[Entries for locating words and elements]
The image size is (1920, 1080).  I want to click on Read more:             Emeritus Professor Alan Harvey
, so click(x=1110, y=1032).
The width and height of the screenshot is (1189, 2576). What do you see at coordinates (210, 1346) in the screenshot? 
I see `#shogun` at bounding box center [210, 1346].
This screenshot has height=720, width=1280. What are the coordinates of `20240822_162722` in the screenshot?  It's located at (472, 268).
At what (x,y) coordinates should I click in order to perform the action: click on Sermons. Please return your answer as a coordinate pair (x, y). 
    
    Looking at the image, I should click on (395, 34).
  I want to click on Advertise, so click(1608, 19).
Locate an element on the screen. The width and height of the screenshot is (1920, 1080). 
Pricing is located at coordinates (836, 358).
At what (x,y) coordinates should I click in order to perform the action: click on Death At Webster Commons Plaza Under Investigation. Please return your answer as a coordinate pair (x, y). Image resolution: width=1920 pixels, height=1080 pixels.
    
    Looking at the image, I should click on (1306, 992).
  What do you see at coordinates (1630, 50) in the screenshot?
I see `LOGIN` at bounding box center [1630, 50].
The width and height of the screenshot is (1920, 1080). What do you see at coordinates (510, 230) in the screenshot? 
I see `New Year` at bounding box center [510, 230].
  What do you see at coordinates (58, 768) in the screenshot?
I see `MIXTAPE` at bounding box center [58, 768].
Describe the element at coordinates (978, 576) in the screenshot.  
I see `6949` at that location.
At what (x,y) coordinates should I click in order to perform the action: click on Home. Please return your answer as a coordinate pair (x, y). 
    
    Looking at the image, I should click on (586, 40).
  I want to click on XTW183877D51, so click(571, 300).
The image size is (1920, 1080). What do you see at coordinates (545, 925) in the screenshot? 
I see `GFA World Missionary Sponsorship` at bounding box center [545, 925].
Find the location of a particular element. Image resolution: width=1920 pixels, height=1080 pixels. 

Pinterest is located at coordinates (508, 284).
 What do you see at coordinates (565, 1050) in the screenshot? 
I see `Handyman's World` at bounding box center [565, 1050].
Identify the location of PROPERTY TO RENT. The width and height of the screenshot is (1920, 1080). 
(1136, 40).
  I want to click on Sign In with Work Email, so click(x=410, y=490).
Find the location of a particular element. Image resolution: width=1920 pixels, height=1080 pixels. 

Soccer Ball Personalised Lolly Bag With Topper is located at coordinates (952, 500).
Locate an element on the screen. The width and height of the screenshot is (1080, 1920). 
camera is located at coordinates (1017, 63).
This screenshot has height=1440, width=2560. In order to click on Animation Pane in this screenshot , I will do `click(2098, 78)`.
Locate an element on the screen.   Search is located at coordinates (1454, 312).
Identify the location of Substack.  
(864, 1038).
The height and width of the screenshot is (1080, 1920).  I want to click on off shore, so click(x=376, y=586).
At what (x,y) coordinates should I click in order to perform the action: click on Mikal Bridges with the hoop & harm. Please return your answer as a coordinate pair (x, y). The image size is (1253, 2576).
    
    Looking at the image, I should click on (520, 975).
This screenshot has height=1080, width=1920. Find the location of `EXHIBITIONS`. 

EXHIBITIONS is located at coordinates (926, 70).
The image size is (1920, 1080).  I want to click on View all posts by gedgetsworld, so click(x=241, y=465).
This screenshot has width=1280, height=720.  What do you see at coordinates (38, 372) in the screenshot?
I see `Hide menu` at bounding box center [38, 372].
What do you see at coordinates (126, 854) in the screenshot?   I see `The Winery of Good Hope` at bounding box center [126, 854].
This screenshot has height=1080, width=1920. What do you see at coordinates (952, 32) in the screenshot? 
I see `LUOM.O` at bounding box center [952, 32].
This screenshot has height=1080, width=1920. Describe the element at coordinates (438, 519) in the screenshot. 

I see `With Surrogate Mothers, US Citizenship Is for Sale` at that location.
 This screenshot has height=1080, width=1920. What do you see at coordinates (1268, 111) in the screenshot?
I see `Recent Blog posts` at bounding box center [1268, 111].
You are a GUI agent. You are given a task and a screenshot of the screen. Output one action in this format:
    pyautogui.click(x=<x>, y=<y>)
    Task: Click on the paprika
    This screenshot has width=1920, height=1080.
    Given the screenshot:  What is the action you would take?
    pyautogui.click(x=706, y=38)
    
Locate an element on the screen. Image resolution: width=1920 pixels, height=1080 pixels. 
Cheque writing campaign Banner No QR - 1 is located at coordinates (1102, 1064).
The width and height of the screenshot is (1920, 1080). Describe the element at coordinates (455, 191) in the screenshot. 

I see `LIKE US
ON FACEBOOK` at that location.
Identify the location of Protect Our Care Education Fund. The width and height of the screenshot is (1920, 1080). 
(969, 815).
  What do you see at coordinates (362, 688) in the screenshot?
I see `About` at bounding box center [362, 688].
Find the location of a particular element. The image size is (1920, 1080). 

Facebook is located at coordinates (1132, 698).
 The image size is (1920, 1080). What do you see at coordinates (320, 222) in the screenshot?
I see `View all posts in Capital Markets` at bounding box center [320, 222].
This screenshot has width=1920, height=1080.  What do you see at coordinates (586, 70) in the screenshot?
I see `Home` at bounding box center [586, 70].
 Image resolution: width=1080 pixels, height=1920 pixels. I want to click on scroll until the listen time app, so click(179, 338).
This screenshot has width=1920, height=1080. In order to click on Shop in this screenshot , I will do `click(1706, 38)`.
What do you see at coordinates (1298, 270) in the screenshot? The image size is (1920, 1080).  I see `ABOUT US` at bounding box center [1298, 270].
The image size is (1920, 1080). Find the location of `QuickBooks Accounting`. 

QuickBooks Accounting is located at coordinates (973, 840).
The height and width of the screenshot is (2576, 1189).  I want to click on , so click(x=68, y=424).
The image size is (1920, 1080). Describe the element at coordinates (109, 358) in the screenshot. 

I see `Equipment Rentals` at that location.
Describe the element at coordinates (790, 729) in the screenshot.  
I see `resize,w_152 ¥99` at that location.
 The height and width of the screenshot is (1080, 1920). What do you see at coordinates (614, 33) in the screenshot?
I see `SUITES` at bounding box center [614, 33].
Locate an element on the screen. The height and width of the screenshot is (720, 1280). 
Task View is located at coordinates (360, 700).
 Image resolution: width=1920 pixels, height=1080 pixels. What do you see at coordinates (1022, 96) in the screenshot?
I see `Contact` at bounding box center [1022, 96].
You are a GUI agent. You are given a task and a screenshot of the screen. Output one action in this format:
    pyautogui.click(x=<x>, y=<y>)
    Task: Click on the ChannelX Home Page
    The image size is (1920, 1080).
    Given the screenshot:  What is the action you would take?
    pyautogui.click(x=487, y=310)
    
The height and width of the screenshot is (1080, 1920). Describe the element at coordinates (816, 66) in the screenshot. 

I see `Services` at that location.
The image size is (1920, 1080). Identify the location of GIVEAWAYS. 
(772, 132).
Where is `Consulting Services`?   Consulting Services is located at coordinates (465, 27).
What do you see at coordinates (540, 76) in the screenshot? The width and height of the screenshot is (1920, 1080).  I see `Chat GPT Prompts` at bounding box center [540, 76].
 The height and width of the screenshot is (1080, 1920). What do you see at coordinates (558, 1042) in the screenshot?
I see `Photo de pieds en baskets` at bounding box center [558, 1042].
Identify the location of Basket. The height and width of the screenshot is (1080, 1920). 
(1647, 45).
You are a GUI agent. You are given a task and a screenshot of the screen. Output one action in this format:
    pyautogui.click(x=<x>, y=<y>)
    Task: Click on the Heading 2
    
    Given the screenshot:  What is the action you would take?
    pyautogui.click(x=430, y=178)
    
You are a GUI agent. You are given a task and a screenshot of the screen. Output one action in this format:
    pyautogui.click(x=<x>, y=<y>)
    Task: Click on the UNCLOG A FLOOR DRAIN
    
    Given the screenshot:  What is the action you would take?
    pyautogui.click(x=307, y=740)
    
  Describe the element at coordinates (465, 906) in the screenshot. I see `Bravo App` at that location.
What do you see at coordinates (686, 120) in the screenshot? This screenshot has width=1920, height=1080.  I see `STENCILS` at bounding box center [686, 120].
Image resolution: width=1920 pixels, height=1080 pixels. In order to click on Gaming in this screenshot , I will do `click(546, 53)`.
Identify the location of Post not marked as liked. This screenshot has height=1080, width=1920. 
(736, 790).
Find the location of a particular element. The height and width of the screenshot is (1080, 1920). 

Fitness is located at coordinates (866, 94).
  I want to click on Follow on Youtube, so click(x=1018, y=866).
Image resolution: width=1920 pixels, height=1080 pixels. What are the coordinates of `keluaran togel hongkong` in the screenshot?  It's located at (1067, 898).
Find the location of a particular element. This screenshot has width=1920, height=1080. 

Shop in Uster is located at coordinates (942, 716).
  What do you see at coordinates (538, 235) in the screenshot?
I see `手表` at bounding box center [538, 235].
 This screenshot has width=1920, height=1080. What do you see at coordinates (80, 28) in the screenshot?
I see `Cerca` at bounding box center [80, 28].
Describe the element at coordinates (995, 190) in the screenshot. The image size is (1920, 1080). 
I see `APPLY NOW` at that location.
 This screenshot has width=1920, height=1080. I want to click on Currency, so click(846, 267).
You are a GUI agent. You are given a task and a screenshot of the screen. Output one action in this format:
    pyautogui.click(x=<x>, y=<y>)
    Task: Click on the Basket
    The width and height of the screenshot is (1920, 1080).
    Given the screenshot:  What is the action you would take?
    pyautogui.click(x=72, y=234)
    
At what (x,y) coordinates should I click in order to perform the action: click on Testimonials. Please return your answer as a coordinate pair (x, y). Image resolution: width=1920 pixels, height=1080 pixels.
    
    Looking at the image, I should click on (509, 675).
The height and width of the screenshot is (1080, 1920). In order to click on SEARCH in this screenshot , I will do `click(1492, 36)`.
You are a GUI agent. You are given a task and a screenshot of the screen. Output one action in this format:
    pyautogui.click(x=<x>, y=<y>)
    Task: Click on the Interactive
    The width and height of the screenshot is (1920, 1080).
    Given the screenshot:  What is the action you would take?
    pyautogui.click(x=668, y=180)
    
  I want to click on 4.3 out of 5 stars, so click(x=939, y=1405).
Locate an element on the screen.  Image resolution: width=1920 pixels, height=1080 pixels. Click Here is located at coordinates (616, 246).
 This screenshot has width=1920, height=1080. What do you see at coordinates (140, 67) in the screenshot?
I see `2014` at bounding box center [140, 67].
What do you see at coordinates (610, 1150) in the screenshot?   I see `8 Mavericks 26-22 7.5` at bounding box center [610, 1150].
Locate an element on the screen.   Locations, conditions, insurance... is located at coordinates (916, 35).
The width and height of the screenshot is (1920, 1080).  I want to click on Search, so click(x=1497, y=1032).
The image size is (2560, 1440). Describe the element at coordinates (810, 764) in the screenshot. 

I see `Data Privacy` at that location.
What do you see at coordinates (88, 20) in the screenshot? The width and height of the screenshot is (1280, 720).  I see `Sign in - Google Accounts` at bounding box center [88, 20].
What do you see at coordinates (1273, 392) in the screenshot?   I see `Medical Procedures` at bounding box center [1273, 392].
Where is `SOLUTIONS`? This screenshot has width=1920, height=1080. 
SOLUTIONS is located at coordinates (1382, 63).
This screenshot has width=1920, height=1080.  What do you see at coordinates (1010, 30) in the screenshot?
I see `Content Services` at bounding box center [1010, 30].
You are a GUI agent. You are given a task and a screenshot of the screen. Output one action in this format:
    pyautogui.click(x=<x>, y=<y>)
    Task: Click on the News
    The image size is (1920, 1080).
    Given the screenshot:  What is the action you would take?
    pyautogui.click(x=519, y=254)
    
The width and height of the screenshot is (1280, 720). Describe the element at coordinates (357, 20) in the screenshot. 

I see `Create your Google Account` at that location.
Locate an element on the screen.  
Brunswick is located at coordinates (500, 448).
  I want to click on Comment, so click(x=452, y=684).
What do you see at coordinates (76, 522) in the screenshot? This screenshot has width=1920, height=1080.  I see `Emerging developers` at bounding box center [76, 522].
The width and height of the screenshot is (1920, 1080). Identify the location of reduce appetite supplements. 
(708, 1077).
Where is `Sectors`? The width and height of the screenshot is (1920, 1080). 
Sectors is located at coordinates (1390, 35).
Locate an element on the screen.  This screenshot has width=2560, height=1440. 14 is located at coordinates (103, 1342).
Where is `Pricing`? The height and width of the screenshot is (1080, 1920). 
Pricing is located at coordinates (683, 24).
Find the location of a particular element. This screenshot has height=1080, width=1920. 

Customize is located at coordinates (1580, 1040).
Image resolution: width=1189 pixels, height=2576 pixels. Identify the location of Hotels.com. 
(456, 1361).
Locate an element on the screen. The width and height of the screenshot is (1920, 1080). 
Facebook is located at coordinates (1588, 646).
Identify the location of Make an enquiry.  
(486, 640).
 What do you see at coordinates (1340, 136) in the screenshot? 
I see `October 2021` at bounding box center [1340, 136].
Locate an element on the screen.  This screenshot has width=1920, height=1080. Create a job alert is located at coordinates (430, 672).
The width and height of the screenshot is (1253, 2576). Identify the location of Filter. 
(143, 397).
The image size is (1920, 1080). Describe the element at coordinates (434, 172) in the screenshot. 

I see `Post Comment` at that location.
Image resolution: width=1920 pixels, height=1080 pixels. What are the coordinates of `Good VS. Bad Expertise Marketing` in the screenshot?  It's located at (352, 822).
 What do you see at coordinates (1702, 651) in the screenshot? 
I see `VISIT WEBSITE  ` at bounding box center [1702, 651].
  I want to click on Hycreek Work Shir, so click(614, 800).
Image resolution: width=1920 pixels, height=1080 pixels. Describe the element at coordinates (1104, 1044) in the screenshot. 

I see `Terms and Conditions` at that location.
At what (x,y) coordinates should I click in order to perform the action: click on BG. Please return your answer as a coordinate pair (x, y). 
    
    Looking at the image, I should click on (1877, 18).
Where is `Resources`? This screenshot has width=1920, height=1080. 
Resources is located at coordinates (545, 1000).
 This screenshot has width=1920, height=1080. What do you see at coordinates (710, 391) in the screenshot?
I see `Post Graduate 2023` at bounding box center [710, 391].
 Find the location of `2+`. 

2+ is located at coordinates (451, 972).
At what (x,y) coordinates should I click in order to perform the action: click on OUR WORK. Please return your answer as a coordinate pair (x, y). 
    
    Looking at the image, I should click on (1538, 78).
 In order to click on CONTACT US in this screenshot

Work required:
Reproduce the lines of the data above, starting with the line that contains "This screenshot has height=1440, width=2560." and continuing through the line that contains "center [952, 32].", substituting "Find the position of" for "Identify the location of" and leaving everything else unchanged.

Exercise result:
This screenshot has height=1440, width=2560. In order to click on Animation Pane in this screenshot , I will do `click(2098, 78)`.
Locate an element on the screen.   Search is located at coordinates (1454, 312).
Find the position of Substack.  
(864, 1038).
The height and width of the screenshot is (1080, 1920).  I want to click on off shore, so click(x=376, y=586).
At what (x,y) coordinates should I click in order to perform the action: click on Mikal Bridges with the hoop & harm. Please return your answer as a coordinate pair (x, y). The image size is (1253, 2576).
    
    Looking at the image, I should click on (520, 975).
This screenshot has height=1080, width=1920. Find the location of `EXHIBITIONS`. 

EXHIBITIONS is located at coordinates (926, 70).
The image size is (1920, 1080).  I want to click on View all posts by gedgetsworld, so click(x=241, y=465).
This screenshot has width=1280, height=720.  What do you see at coordinates (38, 372) in the screenshot?
I see `Hide menu` at bounding box center [38, 372].
What do you see at coordinates (126, 854) in the screenshot?   I see `The Winery of Good Hope` at bounding box center [126, 854].
This screenshot has height=1080, width=1920. What do you see at coordinates (952, 32) in the screenshot? 
I see `LUOM.O` at bounding box center [952, 32].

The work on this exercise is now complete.